It is 20,000 times smaller than a human hair, created by using DNA structures that can fold and unfold at specifically defined temperatures, it is the world’s tiniest thermometer.
Researchers from the Laboratory of Biosensors and Nanomachines at the University of Montreal report that they’ve created a thermometer out of DNA in a recent article in the journal Nano Letters.
Over 60 years ago, researchers discovered that the DNA molecules that encode our genetic information can unfold when heated.
DNA molecules unfold in response to heat, so the researchers created DNA structures that would unfold and fold at very specific temperatures.
Thus, the structure of the DNA strands can reveal data about the temperature.
The thermometer has a range of 122°F, and when the temperature reaches certain levels, the tiny thermometer sends out light-based signals.

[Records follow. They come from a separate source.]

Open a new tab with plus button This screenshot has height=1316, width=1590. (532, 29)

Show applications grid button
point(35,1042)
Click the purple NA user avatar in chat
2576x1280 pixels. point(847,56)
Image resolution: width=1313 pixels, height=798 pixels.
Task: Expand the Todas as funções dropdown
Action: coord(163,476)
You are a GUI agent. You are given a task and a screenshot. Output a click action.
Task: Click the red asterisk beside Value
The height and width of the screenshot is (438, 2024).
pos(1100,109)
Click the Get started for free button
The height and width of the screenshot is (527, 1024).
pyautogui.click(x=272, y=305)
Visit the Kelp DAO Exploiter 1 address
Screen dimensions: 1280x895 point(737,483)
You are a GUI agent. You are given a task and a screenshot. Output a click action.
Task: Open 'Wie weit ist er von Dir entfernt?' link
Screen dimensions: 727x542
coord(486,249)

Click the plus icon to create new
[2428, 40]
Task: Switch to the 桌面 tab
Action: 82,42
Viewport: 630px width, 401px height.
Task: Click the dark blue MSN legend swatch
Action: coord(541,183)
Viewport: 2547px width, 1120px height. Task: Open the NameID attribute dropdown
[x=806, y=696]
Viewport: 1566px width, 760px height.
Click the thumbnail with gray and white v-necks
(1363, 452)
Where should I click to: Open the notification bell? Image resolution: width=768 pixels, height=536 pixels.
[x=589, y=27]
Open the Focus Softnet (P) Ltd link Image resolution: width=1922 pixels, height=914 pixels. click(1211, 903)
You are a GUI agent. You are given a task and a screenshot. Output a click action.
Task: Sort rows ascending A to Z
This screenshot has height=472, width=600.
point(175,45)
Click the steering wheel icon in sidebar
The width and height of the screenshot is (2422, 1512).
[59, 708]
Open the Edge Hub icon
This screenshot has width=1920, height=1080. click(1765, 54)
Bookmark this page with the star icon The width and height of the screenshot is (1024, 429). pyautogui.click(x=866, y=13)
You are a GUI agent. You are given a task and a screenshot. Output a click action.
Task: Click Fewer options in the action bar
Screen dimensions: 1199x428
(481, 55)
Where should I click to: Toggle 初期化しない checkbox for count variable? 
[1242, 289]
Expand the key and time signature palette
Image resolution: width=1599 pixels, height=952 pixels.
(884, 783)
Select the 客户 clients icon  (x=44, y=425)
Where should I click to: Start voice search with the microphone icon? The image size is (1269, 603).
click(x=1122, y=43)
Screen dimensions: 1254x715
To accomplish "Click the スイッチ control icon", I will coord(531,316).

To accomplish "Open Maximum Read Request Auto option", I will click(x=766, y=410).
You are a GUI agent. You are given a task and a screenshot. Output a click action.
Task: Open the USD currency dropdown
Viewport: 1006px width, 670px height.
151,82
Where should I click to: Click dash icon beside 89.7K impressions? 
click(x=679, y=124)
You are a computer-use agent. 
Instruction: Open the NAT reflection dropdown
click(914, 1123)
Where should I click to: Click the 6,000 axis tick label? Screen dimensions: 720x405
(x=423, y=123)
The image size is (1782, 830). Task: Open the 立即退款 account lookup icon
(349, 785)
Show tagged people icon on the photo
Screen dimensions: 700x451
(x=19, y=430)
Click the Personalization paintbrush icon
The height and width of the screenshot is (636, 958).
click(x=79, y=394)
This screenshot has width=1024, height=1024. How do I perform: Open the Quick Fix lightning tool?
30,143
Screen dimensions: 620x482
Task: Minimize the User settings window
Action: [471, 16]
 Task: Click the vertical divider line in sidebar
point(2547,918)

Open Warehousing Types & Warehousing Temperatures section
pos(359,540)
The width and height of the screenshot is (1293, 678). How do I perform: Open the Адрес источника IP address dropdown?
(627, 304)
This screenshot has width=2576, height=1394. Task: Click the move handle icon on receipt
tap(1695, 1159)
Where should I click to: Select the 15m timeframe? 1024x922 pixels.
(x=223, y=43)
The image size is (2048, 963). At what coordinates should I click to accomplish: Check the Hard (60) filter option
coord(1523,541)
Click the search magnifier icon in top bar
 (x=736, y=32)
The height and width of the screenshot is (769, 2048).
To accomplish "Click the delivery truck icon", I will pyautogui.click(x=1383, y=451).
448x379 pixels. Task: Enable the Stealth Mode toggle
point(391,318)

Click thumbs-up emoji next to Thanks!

The finding could one day be used to measure temperature in nanotechnology or even to monitor changes in temperature between individual cells in the human body.
One of the main advantages of using DNA to engineer molecular thermometers is that DNA chemistry is relatively simple and programmable.
“DNA is made from four different monomer molecules called nucleotides: nucleotide A binds weakly to nucleotide T, whereas nucleotide C binds strongly to nucleotide G,” said co-author Dr. David Gareau from the University of Montreal’s Laboratory of Biosensors and Nanomachines.
“Using these simple design rules we are able to create DNA structures that fold and unfold at a specifically desired temperature.”
“By adding optical reporters to these DNA structures, we can therefore create 5 nm wide thermometers that produce an easily detectable signal as a function of temperature,” said co-author Dr. Arnaud Desrosiers.
These nano thermometers open many avenues in the emerging field of nanotechnology, and may even help researchers to better understand molecular biology.